The Centre for the Promotion of Imports from developing countries (CBI) noted that between  2015 and 2019, European imports of cashew nuts grew yearly by seven per cent.

While India and other Asian producers are dominating the competitive global cashew market, the President, National Cashew Association of Nigeria (NCAN), Mr Ojo Ajanaku, is determined to see Nigeria increase its 120,000 metric tonnes yearly prodction to  take a sizable portion of the world’s 2.2 million tonnes.

“Nigeria is the sixth largest producer of cashew in the world with an annual production of about 120,000 tonnes and a total annual trade worth of N24 billion,” Ajanaku said.

He told The Nation that the association is targeting 500,000 metric tonnes yearly.

The cashew value chain, he continued, offers an important potential for employment and wealth creation, and the empowerment of women and youth.

To this end, the association is exploring various partnerships to boost the growth of the sub-sector.

One such innovative approach, he stressed, relates to the establishment of linkages among farmers, producers and markets.

In collaboration with the Federal Ministry of Agriculture and Rural Development, and the Federal Ministry of Trade, Industry and Investments, Ajanaku said the association has established programmes on cashew production. These  include the massive distribution of high-yielding planting materials to farmers in expansion areas and conduct research, development and extension activities focused on the improvement of management practices.

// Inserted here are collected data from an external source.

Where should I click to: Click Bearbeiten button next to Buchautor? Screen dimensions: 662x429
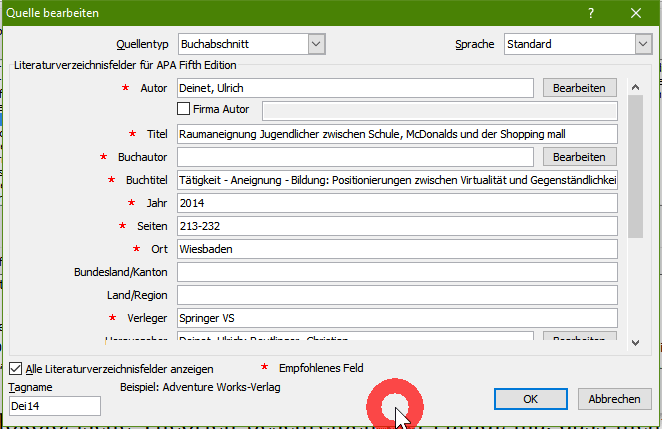click(x=580, y=157)
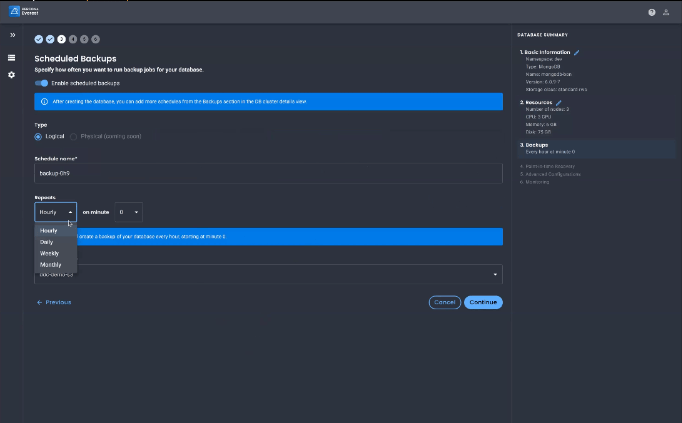
Task: Open the user account icon
Action: click(x=667, y=12)

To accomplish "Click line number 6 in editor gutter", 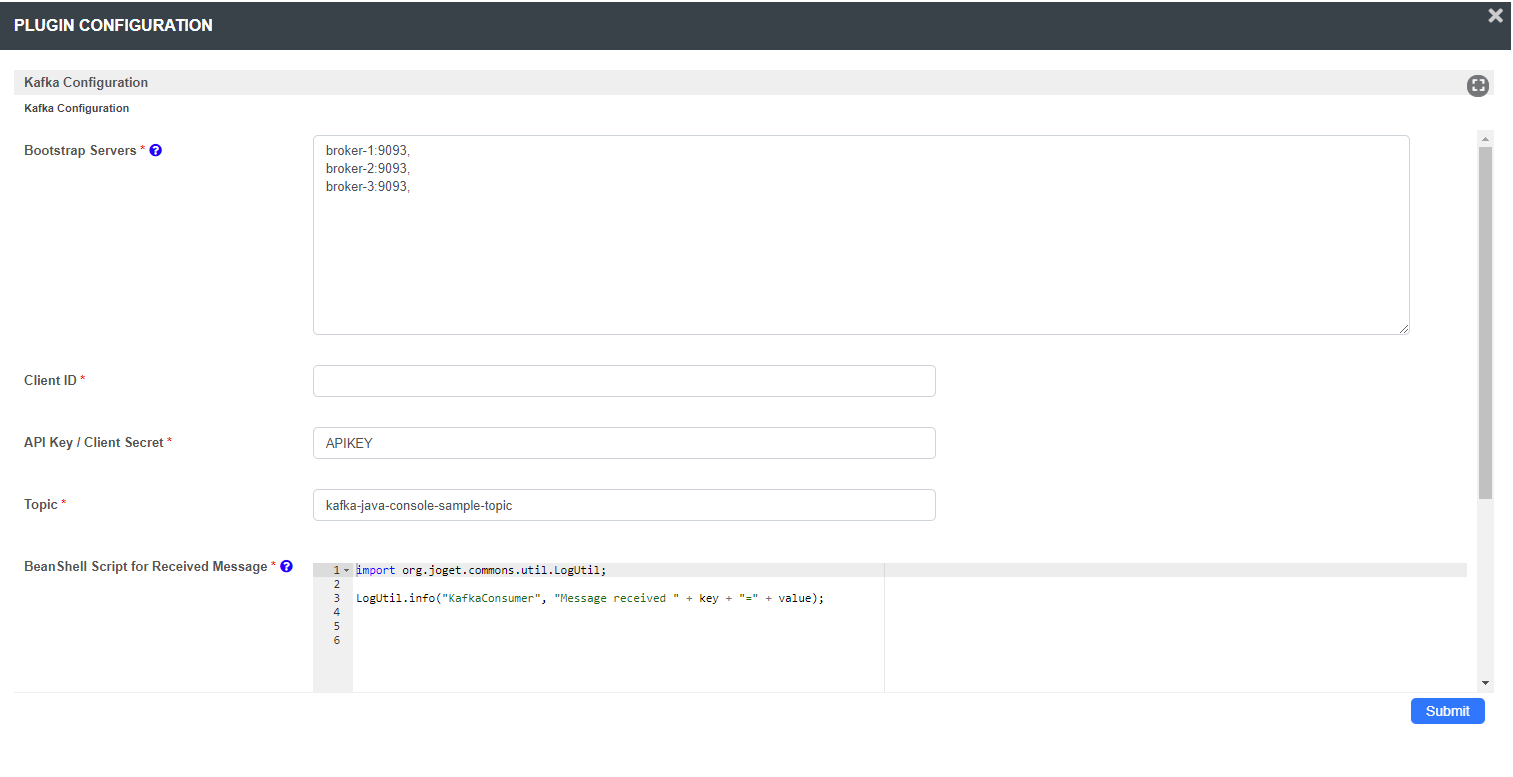I will (337, 640).
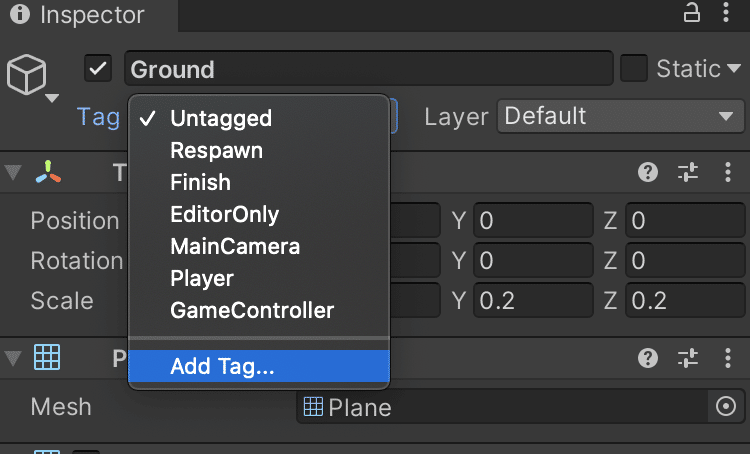
Task: Toggle the Ground object active checkbox
Action: [98, 69]
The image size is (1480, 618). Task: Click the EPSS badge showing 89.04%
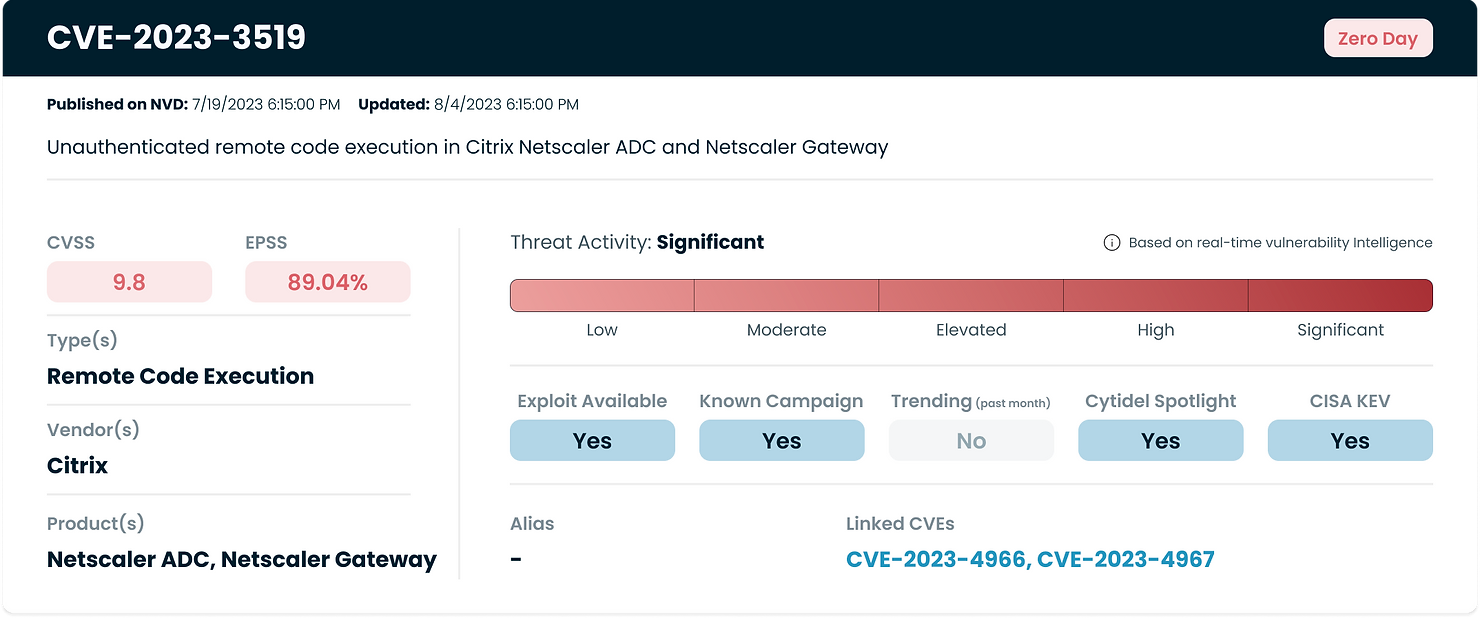pos(328,281)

“The Federal Ministry of Agriculture and Rural Development gave us seedlings, which we distributed  to farmers nationwide. They were encouraged. We brought in philanthropists who were once agriculturists, but divert to other businesses to support the farmers.

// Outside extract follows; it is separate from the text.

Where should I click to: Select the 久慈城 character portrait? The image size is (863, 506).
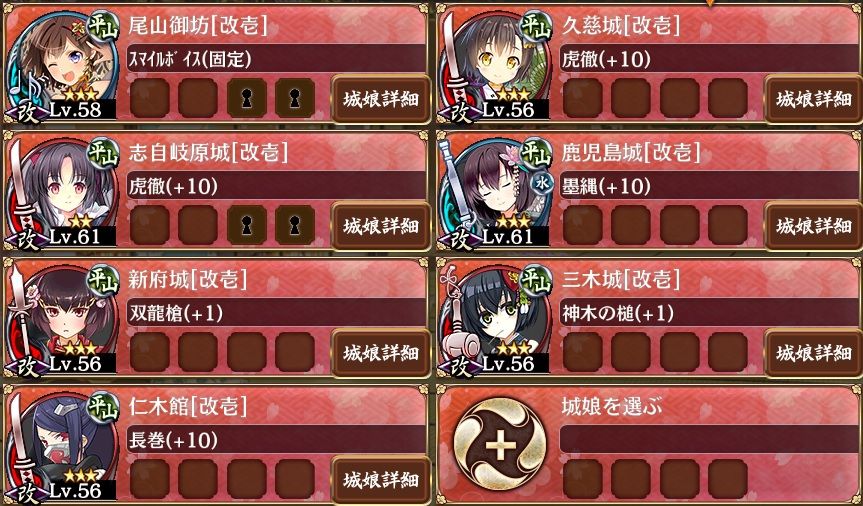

“During the workshops we held for farmers, the philanthropists gave farmers some stipends. Cocoa Research Institute of Nigeria (CRIN) and private sector were involved in the training,” Ajanaku said

The workshop focused on value-added products from cashew nuts, packaging requirements, cashew apple juice, regulatory and safety issues.

For him, though cashew presents an opportunity for the government to diversify the economy. However, to realise its potential, Ajanaku  stressed that farmers must learn to process and add value to raw cashew nuts.

He noted that there was relatively insignificant value-adding activities to the cashew nuts in most production areas.

On the other hand, he said the potential of the cashew apple was taken for granted by farmers.

The apple juice, he added, could be processed into high valued products such as wines, vinegar, beverages or syrup, jams and candies, juice and juice blends.

For farmers to make money, the association is encouraging them to cultivate trees for the nuts and its pseudo fruit – the cashew apple. Both the nut and apple, he emphasised, have economic value as food and for industrial use.

The NCAN national president urged cashew farmers to be serious with cashew business to get cash from cashew.